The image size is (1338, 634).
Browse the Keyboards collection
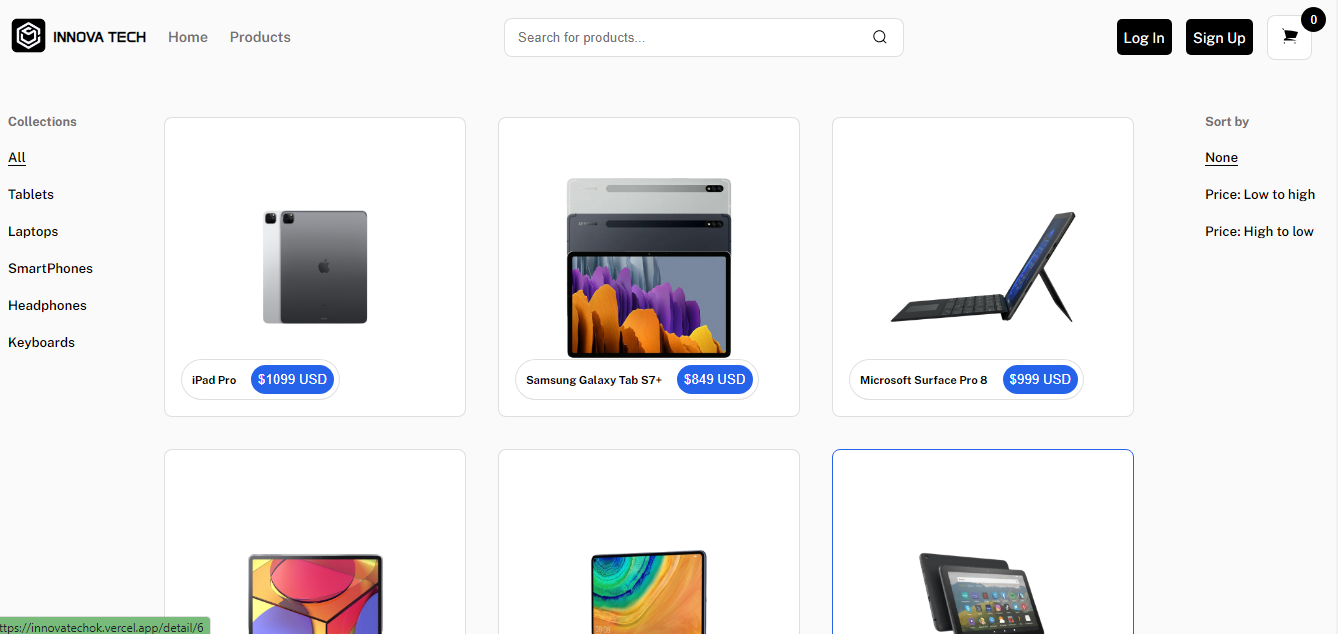(41, 342)
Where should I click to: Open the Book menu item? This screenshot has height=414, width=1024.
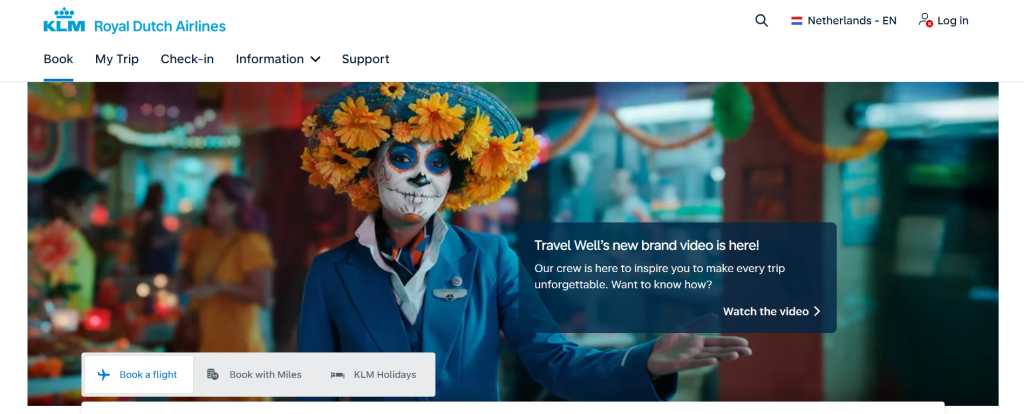coord(58,59)
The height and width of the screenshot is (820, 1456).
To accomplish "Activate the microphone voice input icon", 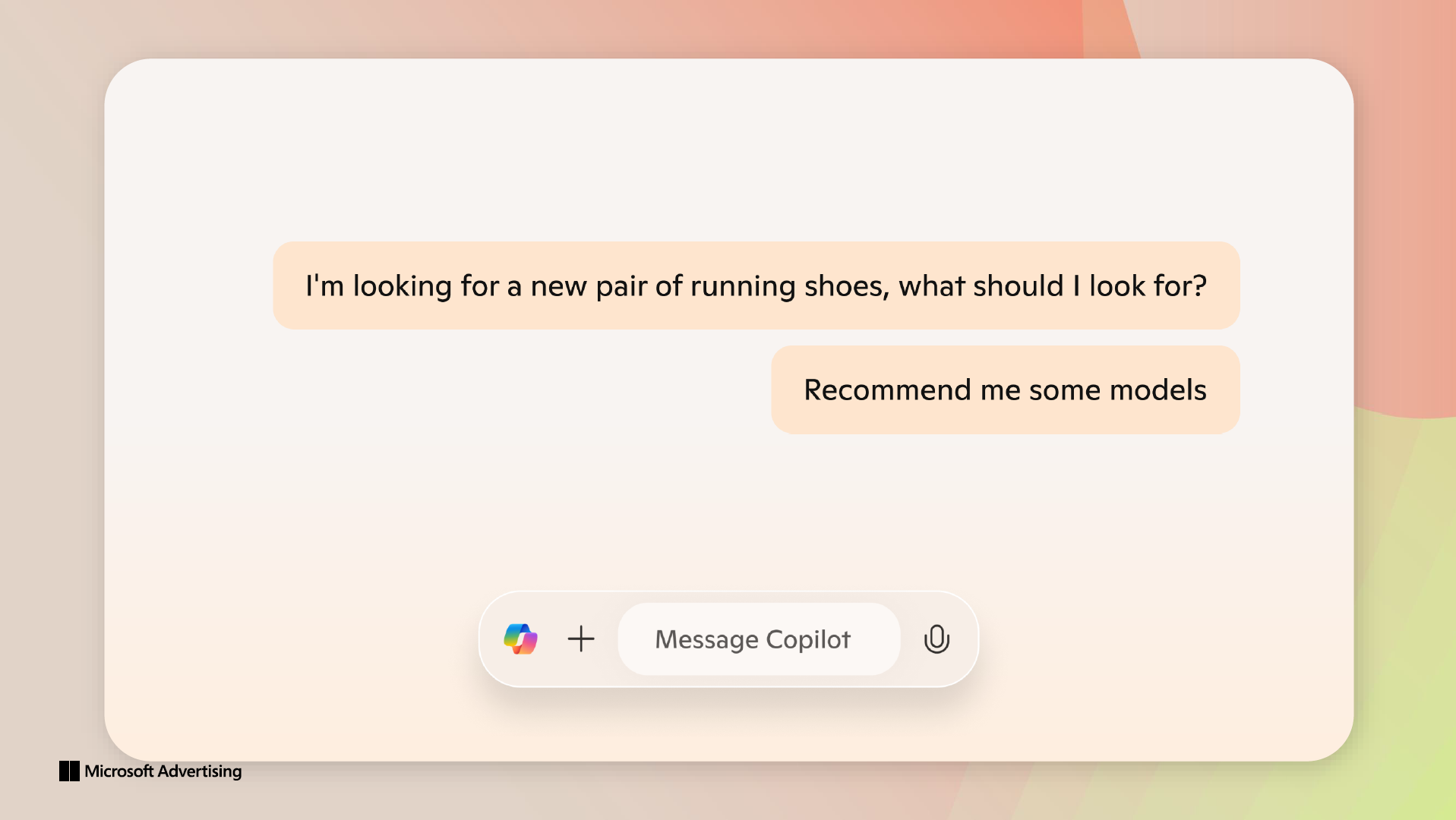I will point(936,639).
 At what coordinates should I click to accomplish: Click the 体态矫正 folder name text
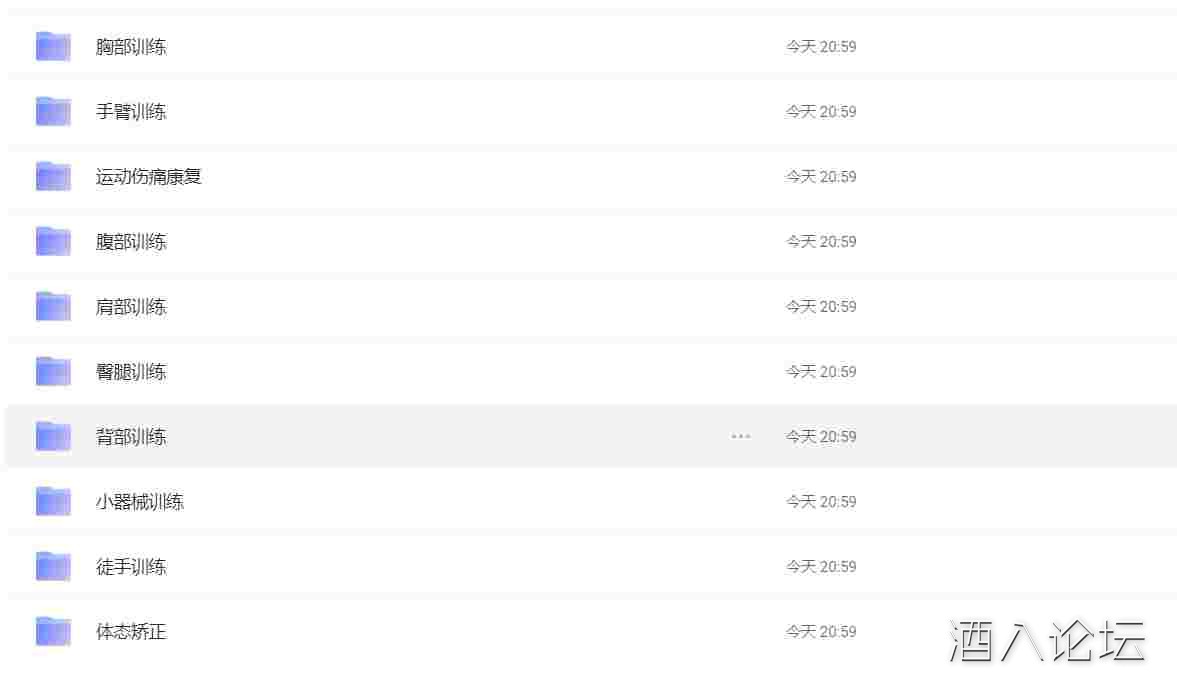pyautogui.click(x=131, y=631)
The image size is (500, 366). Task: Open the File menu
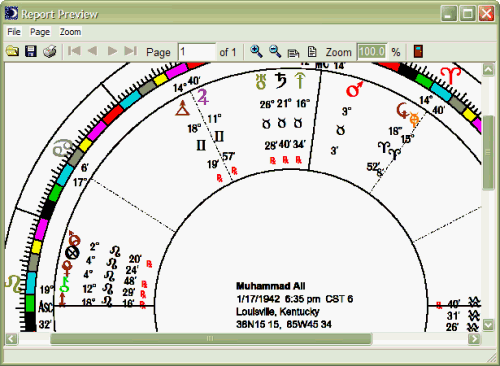coord(14,32)
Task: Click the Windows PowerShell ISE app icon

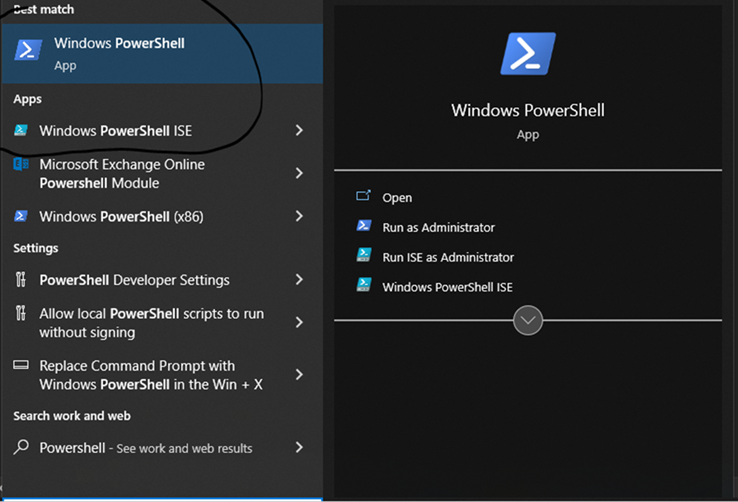Action: coord(21,131)
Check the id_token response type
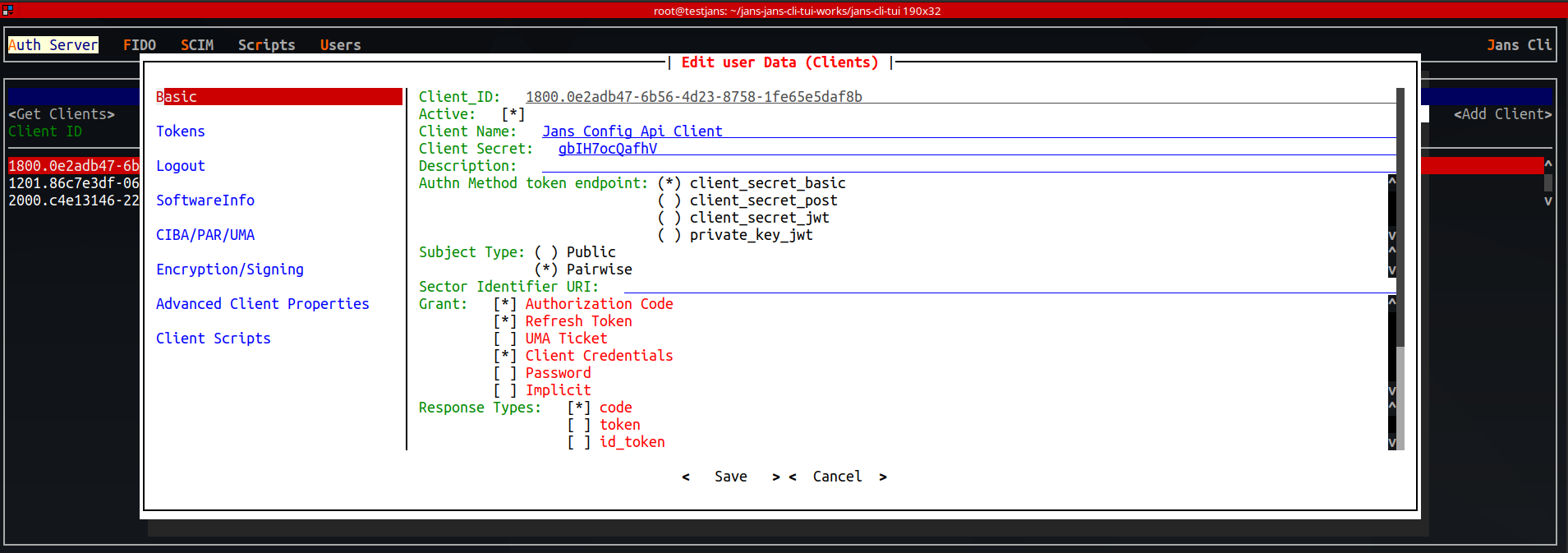Viewport: 1568px width, 553px height. click(579, 442)
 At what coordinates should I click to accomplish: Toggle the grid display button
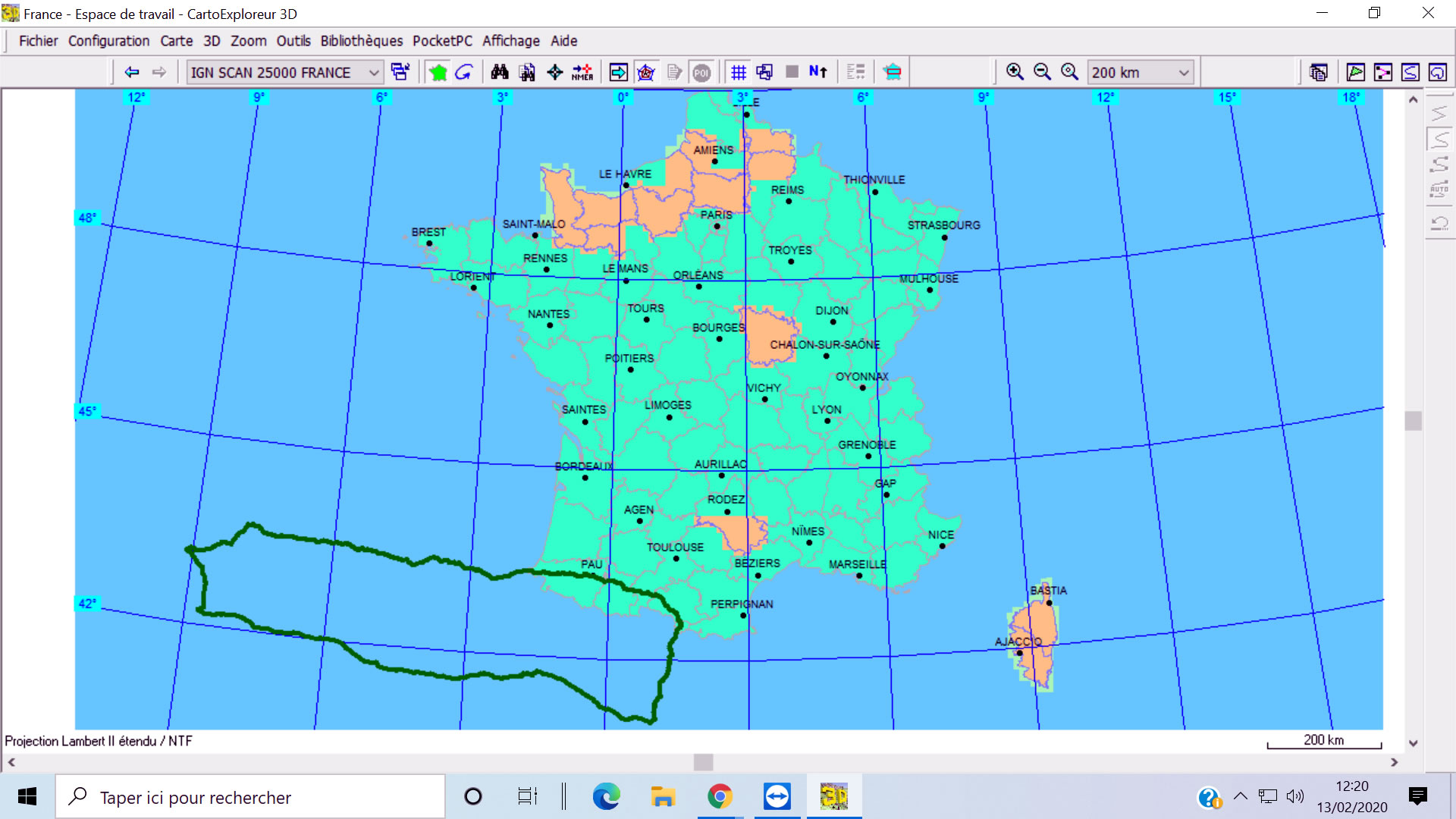click(x=738, y=72)
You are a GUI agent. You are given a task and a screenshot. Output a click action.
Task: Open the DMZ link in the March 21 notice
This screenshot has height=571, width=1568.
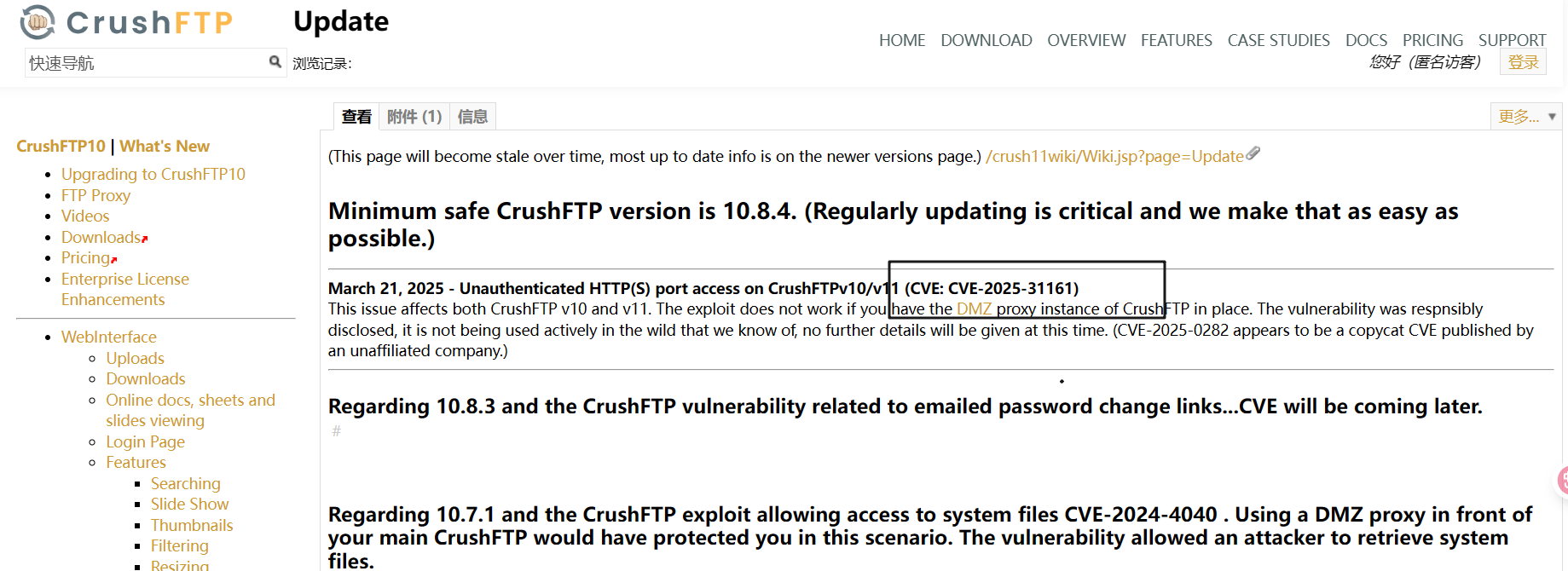pos(974,309)
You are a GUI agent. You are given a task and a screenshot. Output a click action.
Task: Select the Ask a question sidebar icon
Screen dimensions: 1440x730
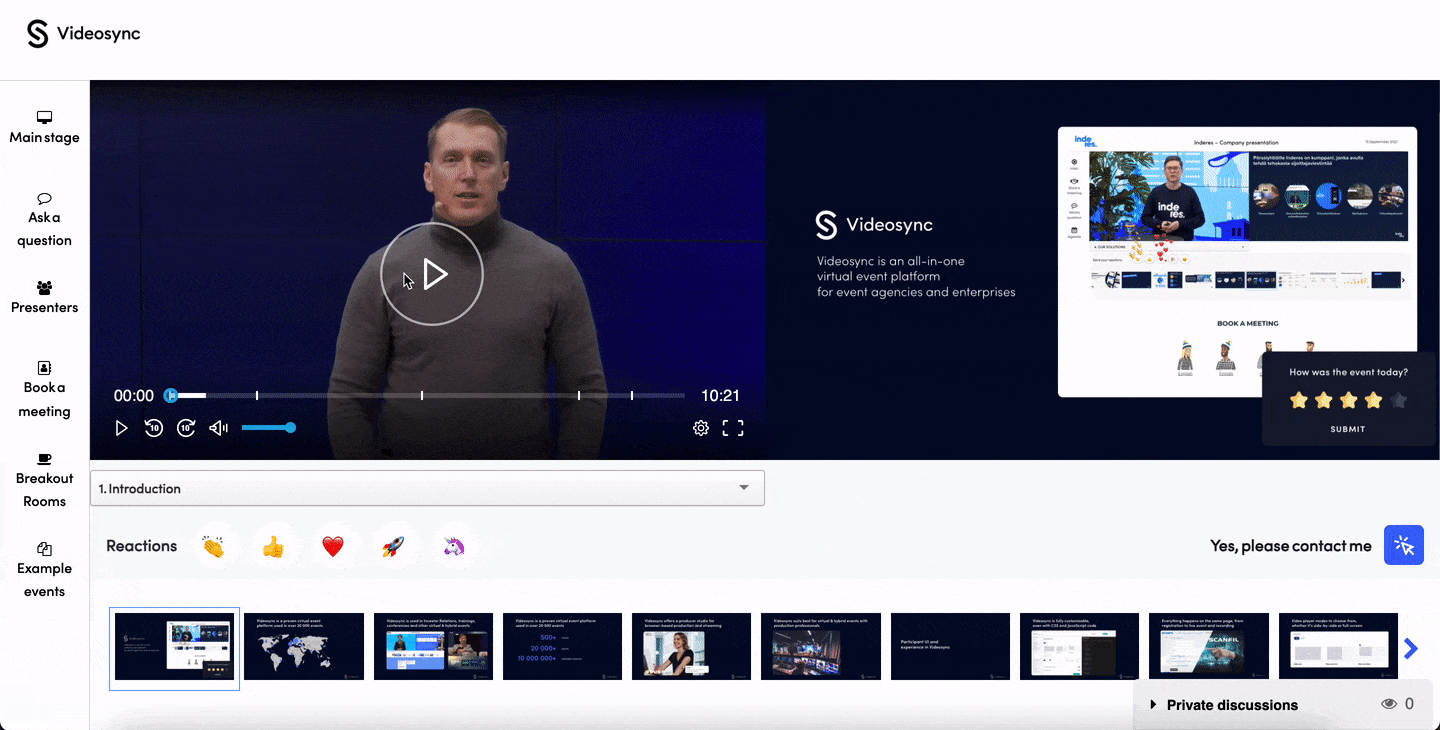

Goal of the exercise:
Starting with the line that contains "At what coordinates should I click to accomplish: Click" and going on through the end of the records, output those lines as a numbered list, skipping blank lines and leaving the pictures out.

Exercise solution:
1.  At what coordinates should I click to accomplish: Click the 体态矫正 folder name text
2. pyautogui.click(x=131, y=631)
3. The image size is (500, 366). Task: Open the File menu
4. coord(14,32)
5. Task: Click the Windows PowerShell ISE app icon
6. Action: coord(21,131)
7. Check the id_token response type
8. Viewport: 1568px width, 553px height. click(579, 442)
9.  At what coordinates should I click to accomplish: Toggle the grid display button
10. click(x=738, y=72)
11. You are a GUI agent. You are given a task and a screenshot. Output a click action.
12. Task: Open the DMZ link in the March 21 notice
13. This screenshot has height=571, width=1568.
14. pos(974,309)
15. You are a GUI agent. You are given a task and a screenshot. Output a click action.
16. Task: Select the Ask a question sidebar icon
17. Screen dimensions: 1440x730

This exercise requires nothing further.